Listen to the adult and family audio segments from the Museum’s digital gallery tour for Home for Christmas.
Learn more about the Museum’s Digital Gallery Tour.
[NARRATOR] If you’ve spent any time at all in Stockbridge, you’ll recognize the subject of this painting.
[FITZPATRICK] The painting portrays what appears to be a very idealistic and almost make-believe village. But it’s not make-believe- it’s our real town, where we live and shop and work.
[NARRATOR] Nancy Fitzpatrick’s family owns the Red Lion Inn, the building on the far right side of the canvas.
[FITZPATRICK] It pretty much looks the same now. I mean, there’s a handicapped-accessible entrance to the bank, but that’s literally the only difference, except that the Red Lion Inn is all lively at Christmastime. The Red Lion Inn is dark in the picture. It was a summer hotel that opened in May and closed in October. It really over the last 30 years has become the center of village life. We have used Main Street at Christmastime as the cover of our brochure for almost 30 years.
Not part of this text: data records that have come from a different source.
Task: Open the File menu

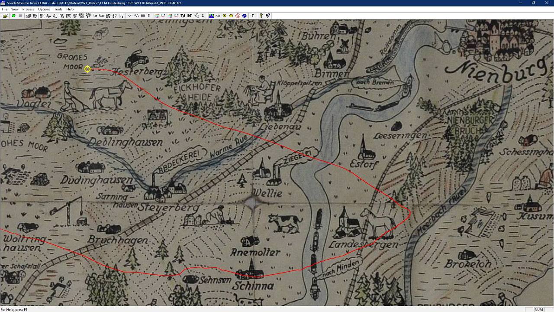Action: (x=5, y=9)
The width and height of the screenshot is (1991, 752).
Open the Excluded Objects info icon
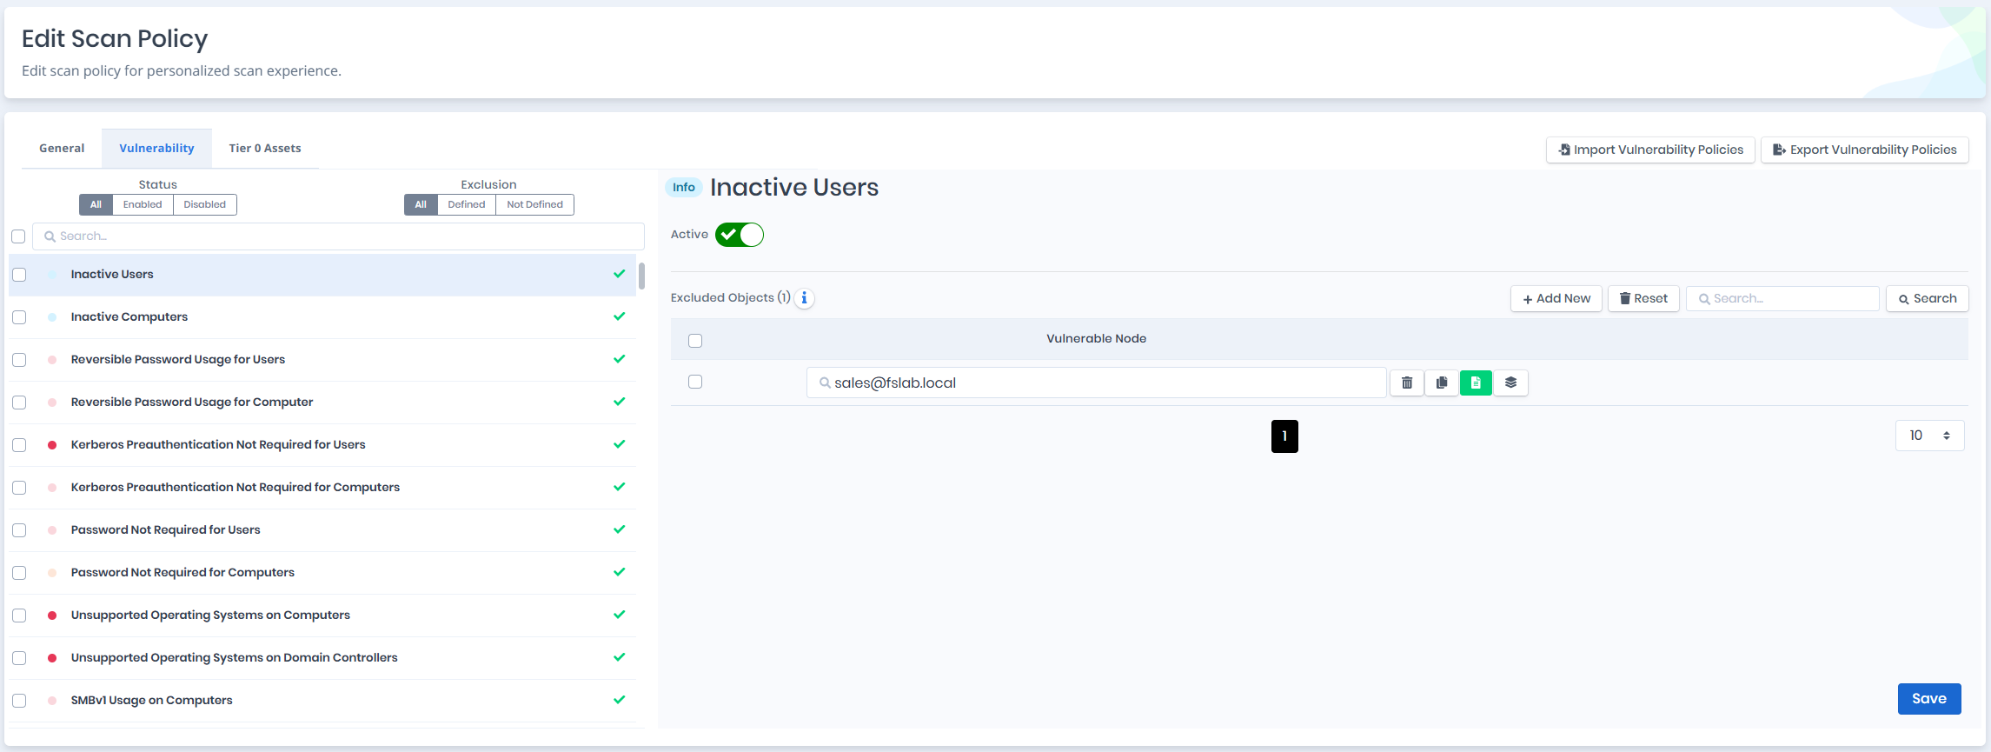(805, 298)
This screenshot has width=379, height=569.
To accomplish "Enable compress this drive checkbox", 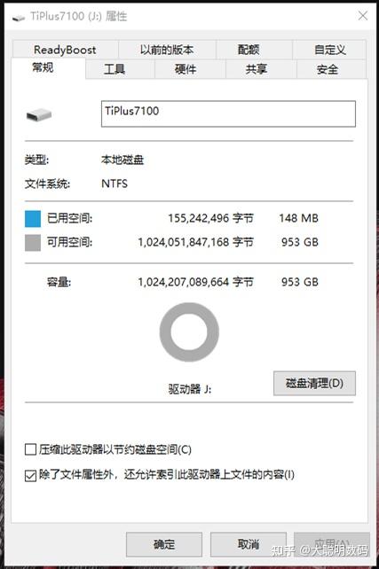I will [x=30, y=449].
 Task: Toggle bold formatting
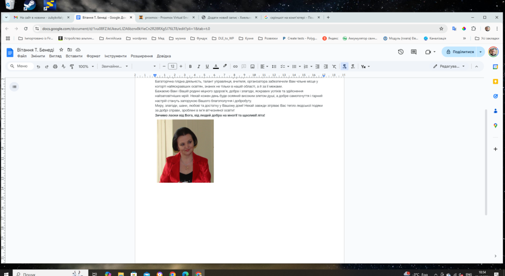tap(190, 66)
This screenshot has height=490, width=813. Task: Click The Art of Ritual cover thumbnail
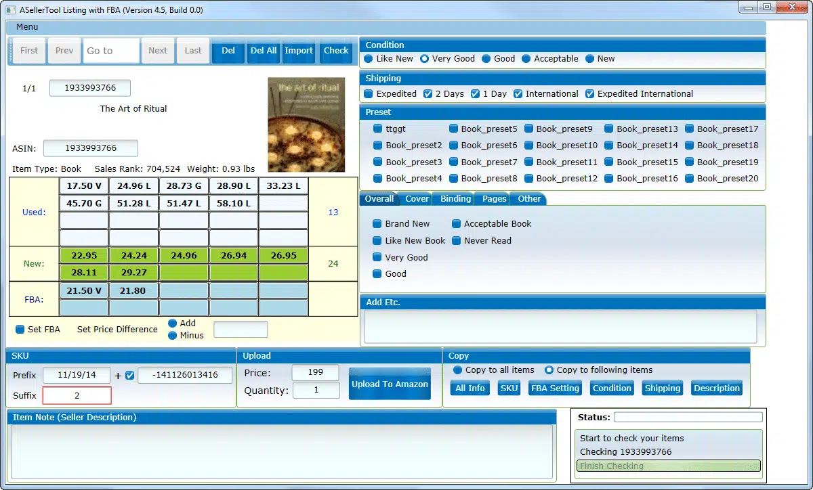coord(306,125)

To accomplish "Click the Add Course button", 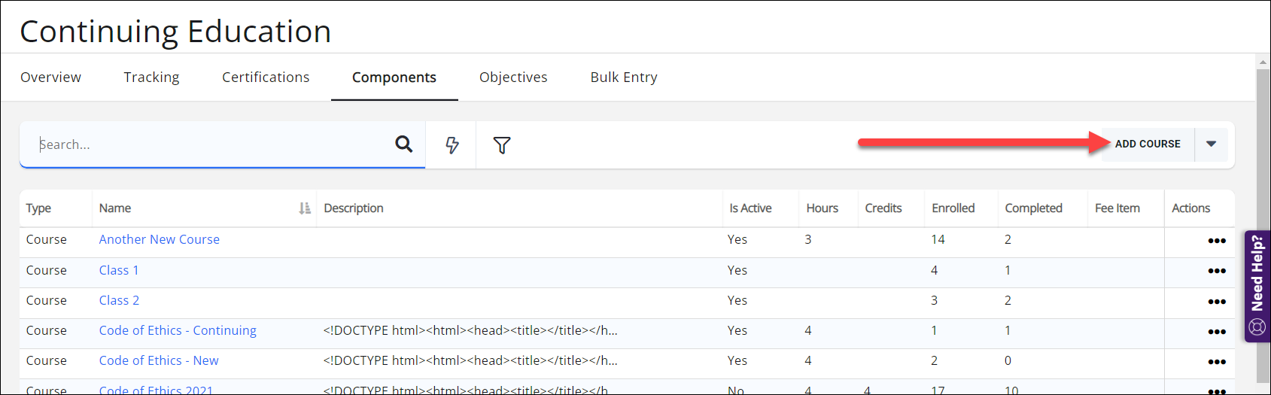I will click(1148, 144).
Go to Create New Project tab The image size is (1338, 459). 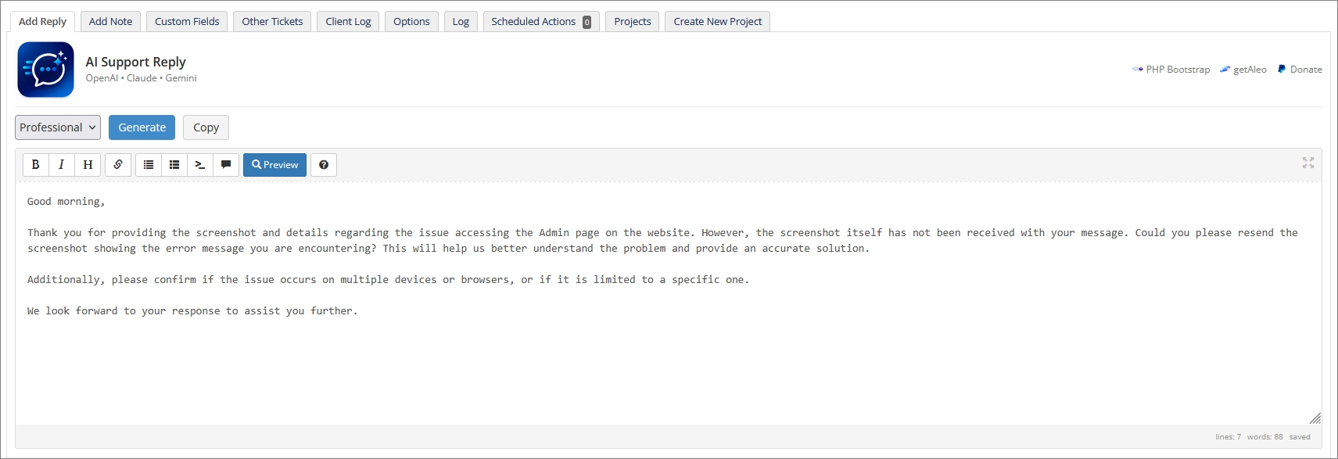(x=717, y=22)
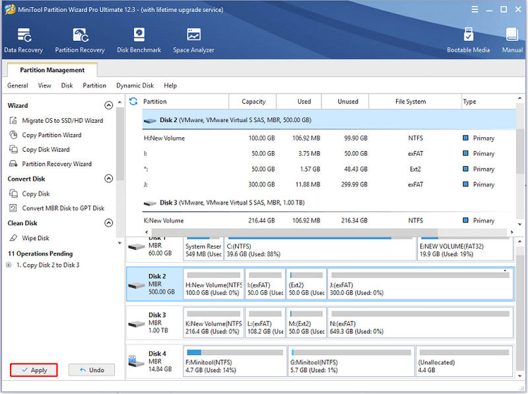The width and height of the screenshot is (528, 394).
Task: Click the Undo button
Action: (92, 370)
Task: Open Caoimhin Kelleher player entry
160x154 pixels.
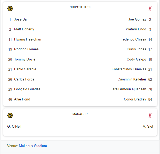Action: 132,79
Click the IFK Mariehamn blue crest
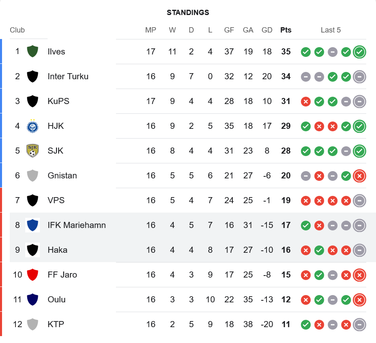 click(33, 225)
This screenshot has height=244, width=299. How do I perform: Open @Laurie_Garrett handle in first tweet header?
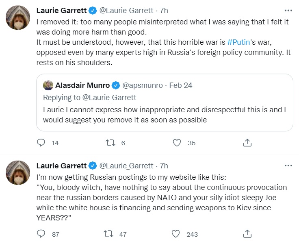pos(126,11)
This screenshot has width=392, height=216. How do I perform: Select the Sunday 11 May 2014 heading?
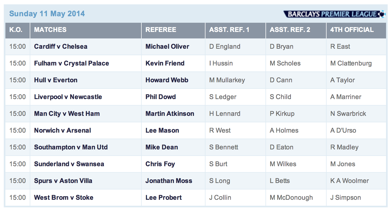click(x=47, y=14)
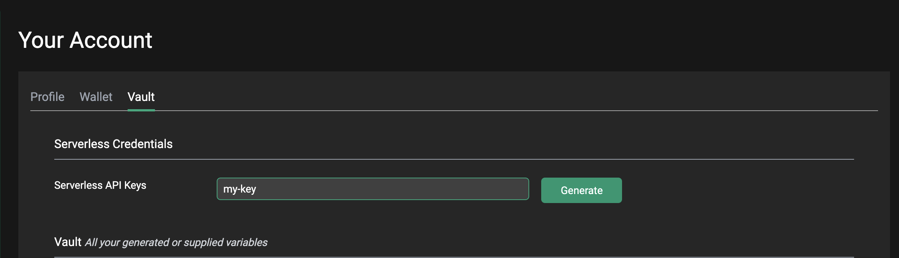Switch to the Profile tab
The image size is (899, 258).
pyautogui.click(x=48, y=97)
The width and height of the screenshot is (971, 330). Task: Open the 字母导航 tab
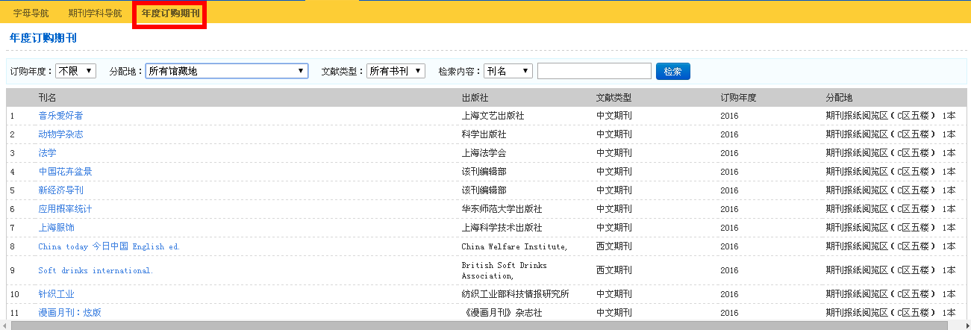pos(33,13)
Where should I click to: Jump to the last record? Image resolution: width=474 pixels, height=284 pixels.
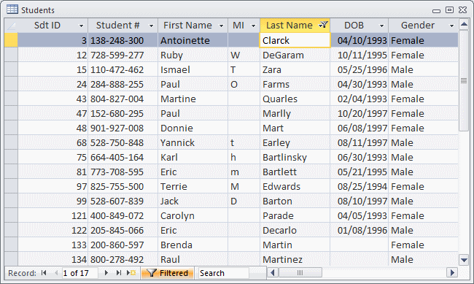coord(118,273)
[NARRATOR] Every Christmas, a group of locals duplicates this painting in three dimensions on the real Main Street. The block is closed, and classic cars are parked in their appropriate spots, down to the car with a Christmas tree on its roof.
[FITZPATRICK] The whole scene looks just eerily like the painting.
[NARRATOR] Rockwell’s first studio in Stockbridge was above Nejaime’s market in the center of Main Street. In the painting, he put a lighter Christmas tree in the window. His second Stockbridge studio, a 19th century carriage barn which was moved to the museum grounds in 1986, can be seen in the far right of the painting. The Old Corner House, the Norman Rockwell Museum’s first home, appears to the far left. He started painting this scene in 1957, but because of his busy schedule he didn’t finish it until ten years later, when it was subsequently published in McCall’s magazine.
[FITZPATRICK] He was a regular Red Lion Inn customer. You know, it wasn’t a big deal when he came in. Sometimes it was a big deal when some of his subjects came into the Red Lion. You think you’ve seen everything when you see John Wayne walking up the front steps of the Red Lion Inn buckling his gunbelt.
MUSIC: CHRISTMAS MUSIC
ROCKWELL CHAR: This perfect picture of Christmas in New England is actually my hometown- Stockbridge, Massachusetts, where we are right now. Brings back a lot of memories for me.
SFX: HORSE WHINNY, MUSIC STOPS ABRUPTLY
No, silly, the horses were long gone by the time we moved in!
Okay, pop quiz- how is this painting different from all the other paintings you’ve seen so far? If you guessed, “It’s all buildings, you can barely see the people!”, then, you’re right. I like to paint people, what can I say. I think faces are interesting. I painted this for McCall’s magazine in 1967, to go inside their Christmas issue. Actually, I started it in 1957- it took me ten years to finish it, I was so busy!
ABOUT – Home for Christmas
Norman Rockwell’s painting Home for Christmas has come to symbolize Christmas in New England, just as Rockwell intended in 1967. Rockwell wanted the editors at McCall’s to identify the scene as Stockbridge in the text — and they did.
Norman Rockwell takes you on a Christmas Eve walk along Stockbridge’s main street — past the public library, the antiques and gift shops, the insurance office, the supermarket behind its Greek-revival facade: past the barbershop, the old town office, the new town bank and down the rambling Victorian hotel, beyond which is Rockwell’s own studio.
McCall’s reached out to its national audience by adding, “Wherever you happen to hail from — city, suburb, farm or ranch — we hope you will have, for a moment, the feeling of coming home for Christmas.”
In addition to photographs taken of the buildings on Main Street, Rockwell drew on a variety of references to create his snowy winter scene. For sky and mountains, he used photos of snow-draped mountains in the Berkshire Hills, Vermont, and Switzerland. Prints of Siberian winter scenes provided examples of snow-covered streets. For the warm interior glows, he studied magazine images of candlelit country homes. For clothing styles, especially women’s coats, he relied on illustrations in a Sears & Roebuck catalogue. Rockwell’s assistant Louie Lamone photographed each building from a frontal point of view in support of Rockwell’s concept to create an artwork in the style of a 19th century limner documenting the important aspects of the town.
Established in 1773 as a stagecoach stop, The Red Lion Inn has always been the social hub of town. Its windows are darkened in Rockwell’s work because the Inn closed down in the winter until 1969, two years after this painting was published. Rockwell’s South Street home and studio appear at the far right border. In a window above the market, a Christmas tree glows in a room that was Rockwell’s studio from 1953 to 1957. The Old Corner House, which became the home of the first Norman Rockwell Museum two years after the painting was completed, stands at the left border of the painting.